Foto do escritor: Alessandra Calisto Piloto
Alessandra Calisto Piloto
8 de jun.
2 min de leitura

A aprovação sanitária de um medicamento é um marco importante para qualquer fabricante. No entanto, muitas empresas descobrem apenas após a obtenção do registro que a autorização da autoridade sanitária não significa, automaticamente, que o produto está apto para comercialização.


No Brasil, existe uma etapa regulatória indispensável entre o registro e a efetiva entrada do medicamento no mercado: a definição de preço perante a Câmara de Regulação do Mercado de Medicamentos (CMED).

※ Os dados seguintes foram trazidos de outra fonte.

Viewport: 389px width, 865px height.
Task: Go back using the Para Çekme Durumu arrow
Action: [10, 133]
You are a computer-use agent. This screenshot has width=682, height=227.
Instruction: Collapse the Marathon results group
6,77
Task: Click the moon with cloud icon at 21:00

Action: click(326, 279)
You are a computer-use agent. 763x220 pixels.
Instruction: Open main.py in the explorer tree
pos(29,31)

Ignorar essa etapa pode gerar atrasos comerciais, dificuldades operacionais e até impedir a comercialização regular do produto.


O que é a CMED e por que ela é importante?

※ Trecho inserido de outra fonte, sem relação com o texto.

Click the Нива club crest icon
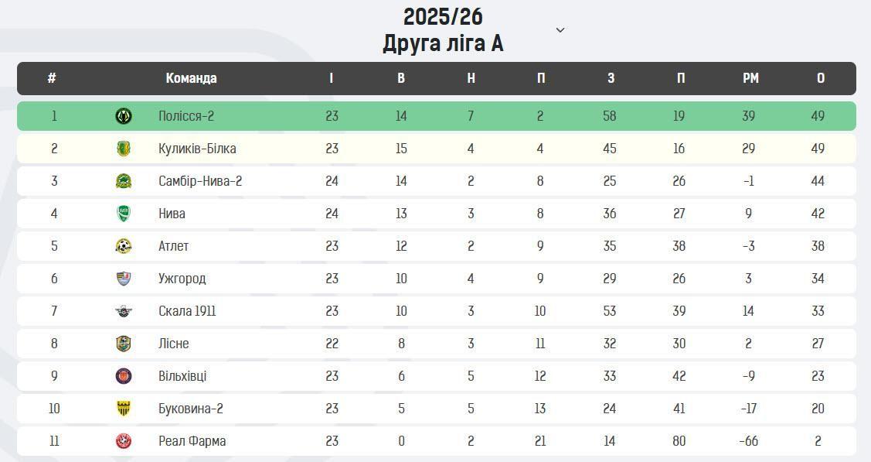The width and height of the screenshot is (871, 462). tap(124, 214)
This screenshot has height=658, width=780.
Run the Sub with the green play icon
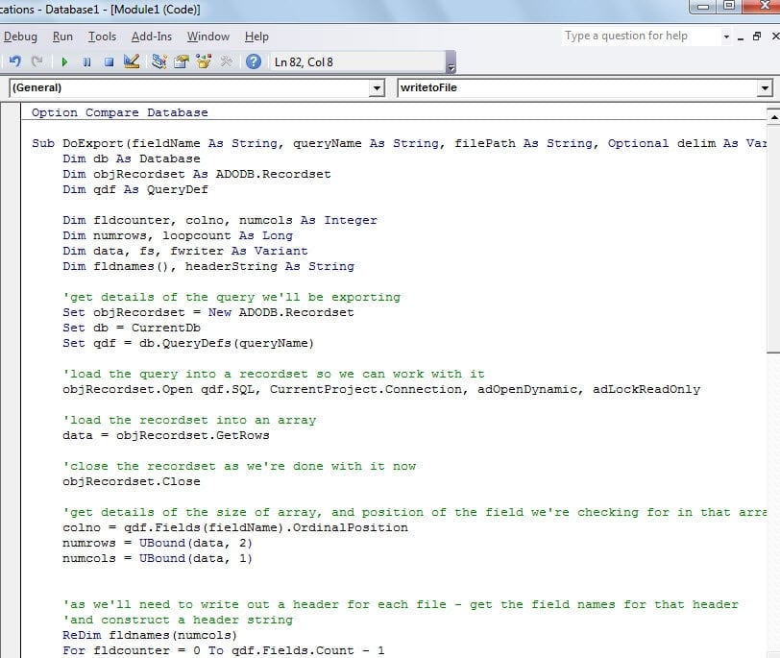click(x=64, y=61)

A CMED é o órgão responsável por regular economicamente o mercado farmacêutico brasileiro, estabelecendo critérios para a formação de preços e monitorando sua aplicação.


Na prática, isso significa que, para a maioria dos medicamentos sujeitos à regulação, o fabricante precisa obter a aprovação do preço antes de iniciar a comercialização no país.

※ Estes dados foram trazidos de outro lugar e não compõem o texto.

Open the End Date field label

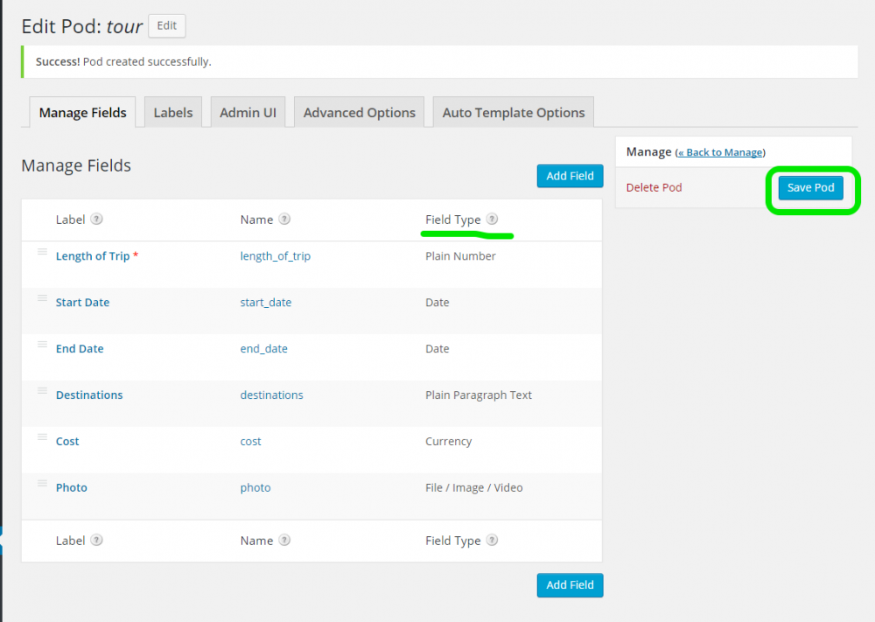tap(80, 349)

O preço aprovado pela CMED impacta diretamente estratégias comerciais, participação em licitações públicas, negociações com distribuidores, planejamento financeiro e posicionamento competitivo do produto.


O registro sanitário não encerra o processo regulatório

É comum que empresas concentrem seus esforços na obtenção do registro sanitário e deixem a etapa econômica para um segundo momento. No entanto, é importante traçar a estretégia desde o início, uma vez que um enquadramento inadequado pode resultar em questionamentos, exigências complementares ou atrasos que afetam diretamente o cronograma de lançamento.


A análise de precificação exige documentação técnica, estudos de mercado, informações regulatórias e enquadramento correto da categoria do medicamento.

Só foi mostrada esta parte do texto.